First look at utilite

I was lucky enough to receive one of the first utilite pro model out of compulab production line and I thank them for this.
This device is based upon freescale iMX6Q SOC which is, to my mind, one of the best available system on chip to hack around (hence my work to provide XBMC on this chip)

One could think, this is just yet another ARM based device…

Well, of course it is. But this device has some interesting and not so common features.
First, it is a real device packaged in a nice aluminum (I guess) case. So if you are planing to design your own extension board ready to plug on an iMX6 based board, then this device is not for you and you would rather have a look at some other iMX6 development boards (or even, if you wish and are able to design a whole main board, at the FX6 board which is the computer on module board which powers the utilite device). But many people just want a nice box (and they buy or design additional plastic boxes for their development boards). As a real final product, a power supply, an antenna, and some cables (SPDIF coax and uUSB to male DB9 connector) are also provided in the box.
Then, this model features 2 gigabit Ethernet links which make this device a very good candidate for a powerful and low power router.
Another interesting feature is it can be dual headed : Both a HDMI and a DVI monitors/TV can be plugged at the same time with a 1920×1200 maximal resolution (especially, it makes it compatible with two 1080p screens)
And last but not least, it contains a SATA SSD. The official specifications state a 32GB drive but mine is a 64GB, more precisely a SanDisk SSD U100, I don’t know whether the following devices will also have this 64GB drive or not. Anyway, this sata SSD is definitively a major asset compared to other iMX6 devices and boards ! This is the end of slow sdcards which generally make ARM based devices so slow when it comes to disk IOs.
I have just run this trivial little benchmark to quickly check the improvement :

echo performance >  /sys/devices/system/cpu/cpu0/cpufreq/scaling_governor
time (dd if=/dev/zero of=./test.bin count=20 bs=4M ; sync)

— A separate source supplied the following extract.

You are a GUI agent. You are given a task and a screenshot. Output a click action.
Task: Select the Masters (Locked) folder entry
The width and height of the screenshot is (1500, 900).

  • On my wandboard with a class 10 usdcard, I get a mean 9.050s duration (write bandwidth of 8.8MBps)
  • On my utilite with the SSD, I get a mean 0.950s duration (write bandwidth of 84.2MBps)

So you really get a x10 factor regarding the sequential write bandwidth ! I will publish more benchmarks later but it is definitively very promising…

Regarding software, the box comes with a preinstalled linaro 11.10 which mostly just works and the desktop is quite responsive.
In fact it seems that this little box could be an alternative computer for desktop : I will perform additional tests to check whether it can really address such a need but it is definitively better than any other ARM based devices (pandaboard, beagleboard, Rpi…) I have been able to try.
So far, I never tried to install a linaro distro on my wandboard so I am unable to evaluate the difference between this utilite device and the wandboard for desktop use. Basically they run the same iMX6Q, but I guess the sata SSD makes a real difference for this use case. Of course some additional tests have to be run to confirm this supposition…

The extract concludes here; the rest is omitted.